Caillebotte verlagert nach dem Tod seiner Mutter im Jahre 1878 seinen Lebensmittelpunkt nach und nach von der Großstadt auf das Land. In Petit Gennevilliers erwirbt er ansehnlichen Grundbesitz und wird in den folgenden Jahren immer stärker in der Gemeinde verankert. Seine Leidenschaft gilt nun der Landschaft, dem Garten und dem Freiluftsport. Er wird in den Gemeinderat gewählt und engagiert sich für den Segelsport. Caillebotte entwirft selbst mit großem Ehrgeiz Sportsegelboote. In den Gemälden dieser Zeit spiegelt sich sein ländliches Umfeld wieder: Landschaften und Naturmotive finden immer stärkeren Eingang in seine Gemälde. Den engen Kontakt zum Kreis der Impressionisten pflegt er jedoch auch in Petit Gennevilliers: Regelmäßig ist er Gastgeber seiner Malerfreunde, die sich einmal im Monat entweder in Paris oder in Petit Gennevilliers treffen, um über Malerei, Kunst, Literatur, aber auch über Politik und Philosophie diskutieren.

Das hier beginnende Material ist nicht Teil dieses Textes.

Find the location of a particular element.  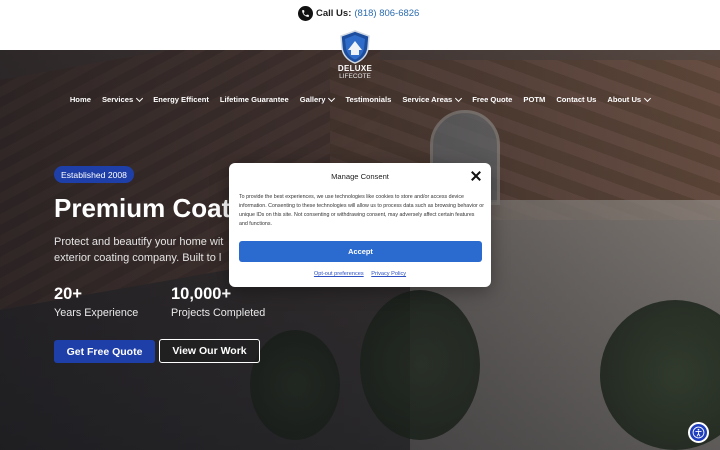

Als Caillebotte im Jahr 1894 auf seinem Landsitz an einem Gehirnschlag stirbt, steht er mit 46 Jahren noch mitten im Leben. Die Trauergemeinde, die sich zum Gottesdienst in Paris in der Kirche Notre-Dame-de-Lorette einfindet, ist so groß, dass zahlreiche Freunde die Zeremonie nur vom Kirchenportal aus miterleben können. Mit Caillebotte verliert der Kreis der Impressionisten einen wichtigen Förderer und Mäzen -- schließlich umfasst Caillebottes Sammlung über 60 impressionistische Gemälde und bildet nach seinem Tod den Grundstock für die bedeutende Impressonistensammlung des Musée d'Orsay. Vor allem aber stirbt mit ihm ein ausgesprochen progressiver Künstler, dessen radikale und fortschrittliche Bildperspektiven sich noch im 20. Jahrhundert etwa in der Stilrichtung des Neuen Sehens in der Fotografie des Bauhauskünstlers László Moholy-Nagy widerspiegeln.